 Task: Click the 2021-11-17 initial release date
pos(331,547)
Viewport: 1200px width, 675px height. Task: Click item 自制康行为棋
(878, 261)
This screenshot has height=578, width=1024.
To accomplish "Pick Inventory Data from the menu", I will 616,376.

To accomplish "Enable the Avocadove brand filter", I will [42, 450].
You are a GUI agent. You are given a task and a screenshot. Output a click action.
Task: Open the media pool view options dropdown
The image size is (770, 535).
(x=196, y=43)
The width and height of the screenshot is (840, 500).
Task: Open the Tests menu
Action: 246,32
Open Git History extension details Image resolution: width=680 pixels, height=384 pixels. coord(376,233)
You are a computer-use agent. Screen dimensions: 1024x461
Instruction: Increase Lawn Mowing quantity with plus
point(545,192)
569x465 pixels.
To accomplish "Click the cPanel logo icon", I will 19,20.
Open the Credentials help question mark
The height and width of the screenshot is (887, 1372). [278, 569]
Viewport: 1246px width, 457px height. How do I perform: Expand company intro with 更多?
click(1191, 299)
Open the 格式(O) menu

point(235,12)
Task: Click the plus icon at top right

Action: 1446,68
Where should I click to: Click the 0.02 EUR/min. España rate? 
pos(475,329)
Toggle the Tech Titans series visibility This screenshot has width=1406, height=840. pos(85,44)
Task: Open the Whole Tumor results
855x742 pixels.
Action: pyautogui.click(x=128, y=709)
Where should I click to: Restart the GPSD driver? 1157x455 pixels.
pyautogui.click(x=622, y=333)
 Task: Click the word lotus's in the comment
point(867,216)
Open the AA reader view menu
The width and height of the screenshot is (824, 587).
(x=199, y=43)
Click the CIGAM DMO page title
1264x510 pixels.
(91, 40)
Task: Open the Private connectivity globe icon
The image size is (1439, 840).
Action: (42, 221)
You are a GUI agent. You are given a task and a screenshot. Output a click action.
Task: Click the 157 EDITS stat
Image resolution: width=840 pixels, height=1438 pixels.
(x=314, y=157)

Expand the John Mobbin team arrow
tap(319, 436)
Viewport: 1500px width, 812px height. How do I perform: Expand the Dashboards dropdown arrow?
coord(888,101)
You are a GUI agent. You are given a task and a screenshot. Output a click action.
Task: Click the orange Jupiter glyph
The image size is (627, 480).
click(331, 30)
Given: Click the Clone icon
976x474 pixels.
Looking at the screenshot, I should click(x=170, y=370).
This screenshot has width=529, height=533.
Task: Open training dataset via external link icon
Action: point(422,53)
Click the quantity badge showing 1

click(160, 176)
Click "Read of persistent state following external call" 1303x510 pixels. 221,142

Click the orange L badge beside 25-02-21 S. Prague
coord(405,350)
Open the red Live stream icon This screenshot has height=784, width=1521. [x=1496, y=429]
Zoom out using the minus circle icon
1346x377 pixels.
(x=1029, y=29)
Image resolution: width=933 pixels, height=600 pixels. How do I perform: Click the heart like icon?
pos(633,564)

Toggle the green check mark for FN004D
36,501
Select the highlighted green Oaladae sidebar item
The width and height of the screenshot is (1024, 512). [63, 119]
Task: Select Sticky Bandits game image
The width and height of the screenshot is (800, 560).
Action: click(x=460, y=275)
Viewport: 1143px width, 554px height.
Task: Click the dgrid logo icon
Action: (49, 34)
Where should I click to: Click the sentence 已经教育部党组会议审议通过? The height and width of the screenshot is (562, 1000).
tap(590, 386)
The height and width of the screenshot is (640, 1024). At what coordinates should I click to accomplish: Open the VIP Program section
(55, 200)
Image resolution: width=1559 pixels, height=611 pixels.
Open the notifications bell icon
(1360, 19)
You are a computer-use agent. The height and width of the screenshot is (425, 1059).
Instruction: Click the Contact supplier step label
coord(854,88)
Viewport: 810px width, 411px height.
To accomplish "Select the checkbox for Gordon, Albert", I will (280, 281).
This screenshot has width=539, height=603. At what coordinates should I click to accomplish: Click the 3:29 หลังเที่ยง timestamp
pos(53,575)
···
The line above containing "Select the highlighted", the line containing "You are a computer-use agent. The", and every line between them are to be transcribed exactly; no other line is wanted.

→ ANSWER FOR THIS EXERCISE:
Select the highlighted green Oaladae sidebar item
The width and height of the screenshot is (1024, 512). [63, 119]
Task: Select Sticky Bandits game image
The width and height of the screenshot is (800, 560).
Action: click(x=460, y=275)
Viewport: 1143px width, 554px height.
Task: Click the dgrid logo icon
Action: (49, 34)
Where should I click to: Click the sentence 已经教育部党组会议审议通过? The height and width of the screenshot is (562, 1000).
tap(590, 386)
The height and width of the screenshot is (640, 1024). At what coordinates should I click to accomplish: Open the VIP Program section
(55, 200)
Image resolution: width=1559 pixels, height=611 pixels.
Open the notifications bell icon
(1360, 19)
You are a computer-use agent. The height and width of the screenshot is (425, 1059).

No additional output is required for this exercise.